Namun, tiba-tiba Yeosang berhenti melangkah, menoleh ke arah Wooyoung dan menatapnya cukup lama. Wooyoung tidak tahu apa yang dikatakan oleh Yeosang karena pandangannya memburam karena air matanya dan getaran di tubuhnya yang semakin tidak terkendali. Saat kemudian Wooyoung bisa menarik napas, dia terkesiap karena membuka matanya dan menyadari sudah tidak berada di kelas, dikursinya.

Aroma ruangan ini familiar. Sepertinya Wooyoung berada....

"Wooyoung." Suara itu membuat Wooyoung terlonjak, kemudian dengan takut-takut menoleh ke asal suara dan melihat Yeosang menatapnya dengan khawatir sekaligus ketakutan.
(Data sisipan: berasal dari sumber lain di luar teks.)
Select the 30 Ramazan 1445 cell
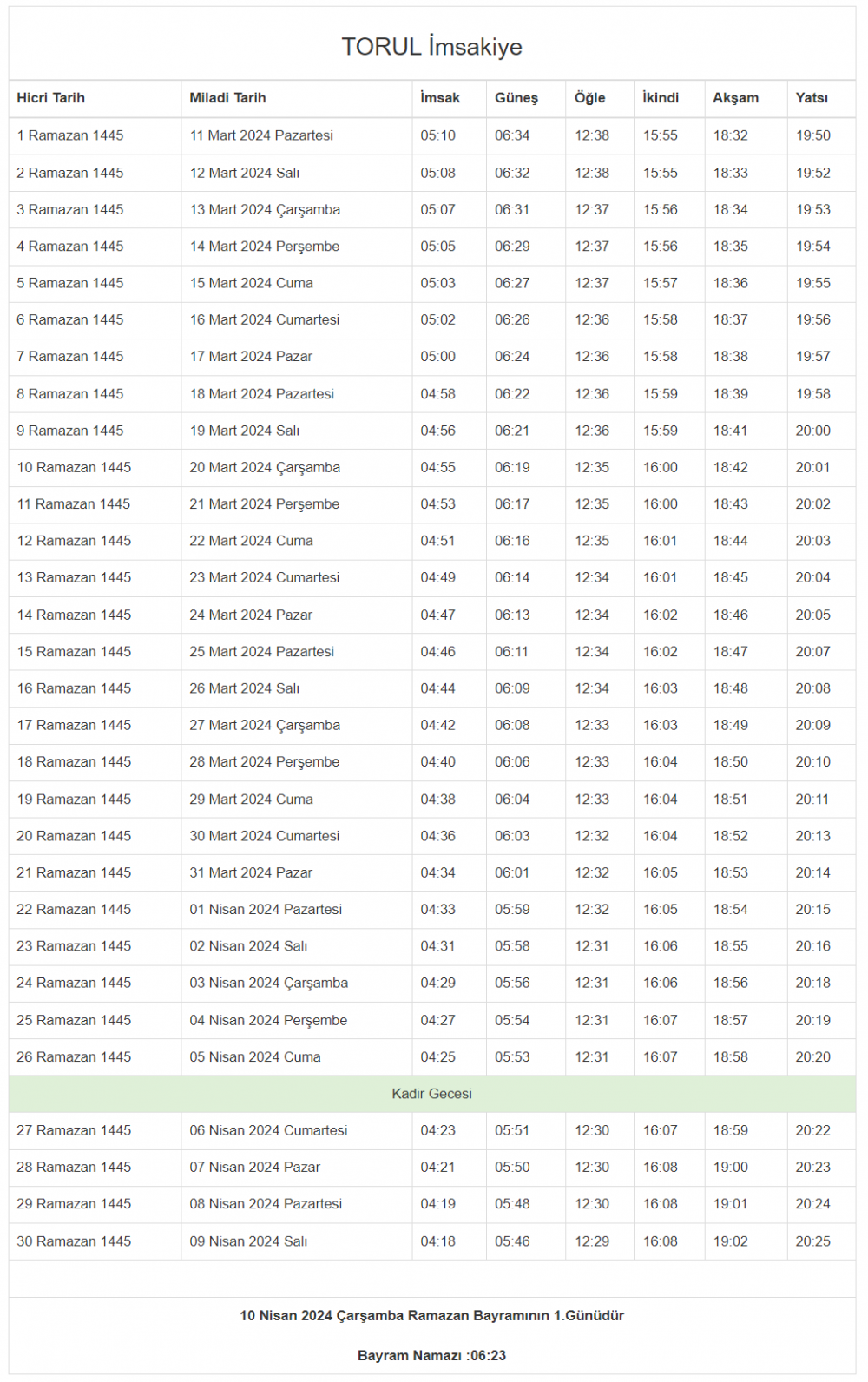[74, 1241]
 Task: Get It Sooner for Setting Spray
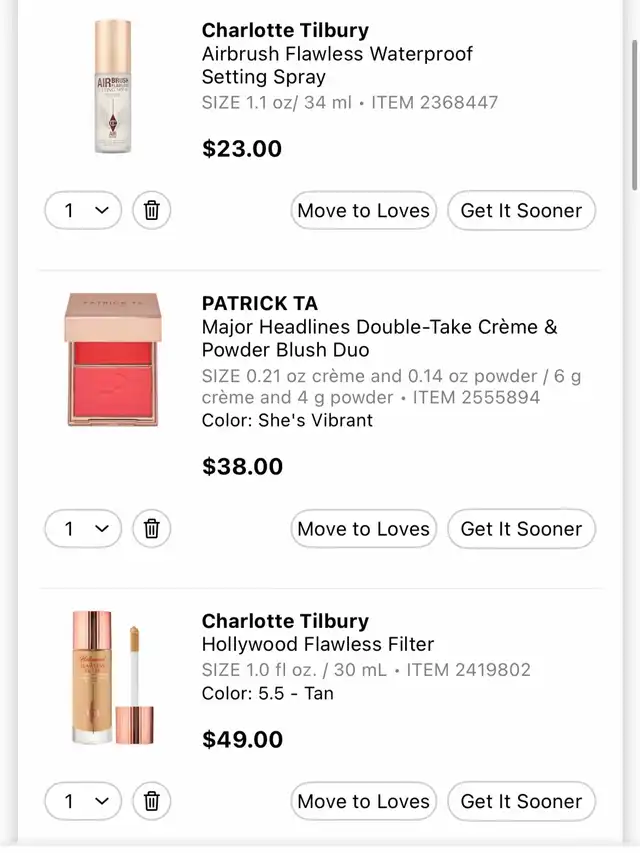(x=521, y=210)
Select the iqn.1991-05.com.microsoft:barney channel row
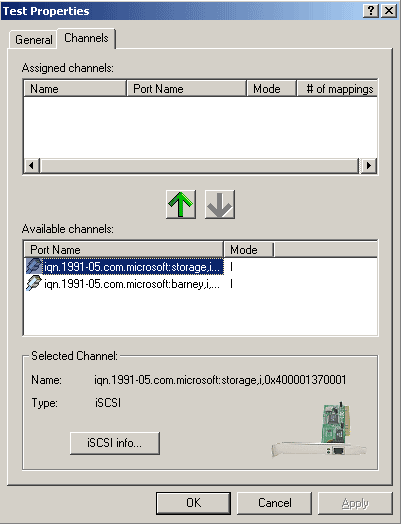 pyautogui.click(x=200, y=284)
Wooyoung tidak pernah melihat tatapan itu sebelumnya dari Yeosang dan seharusnya, bukankah itu tatapannya sekarang kepada lelaki itu?

"Yeo..." Wooyoung memanggil Yeosang dengan parau. "Yeosang."

"Aku di sini."

Wooyoung bisa melihat Yeosang yang menatapnya dan sebelah tangannya terulur ke wajahnya, tetapi kemudian terhenti di udara, saat jaraknya hanya tinggal sejengkal. Ada ragu dan Wooyoung menarik tangan Yeosang untuk menangkup pipi sebalah kanannya. Memejamkan mata—dengan terlalu kuat—karena tidak ingin melihat wajah Yeosang sebagai reaksi perbuatannya yang impulsif.

Debaran jatungnya tidak beraturan, tetapi Wooyoung berpikir karena baru terbangun dari mimpi buruknya. Namun, kepalanya tidak semudah itu membuat Wooyoung menyakini pemikirannya itu, karena justru sekarang dia memikirkan hal yang paling tidak mungkin terjadi kepada mereka. Teringat kutipan fanfiksi romansa angst yang dibacanya dua tahun yang lalu, saat pertama kali menemukan website fanfiksi gratis di internet.


"Kamu tahu kenapa tato takdir pengikat kita adalah 'in every fear lays love'? Karena setiap ketakutanku yang berhubungan tentangmu membuatku tersadar betapa dalamnya aku mencintaimu! I'm hopelessly falling to you when I know you never see me even at once!"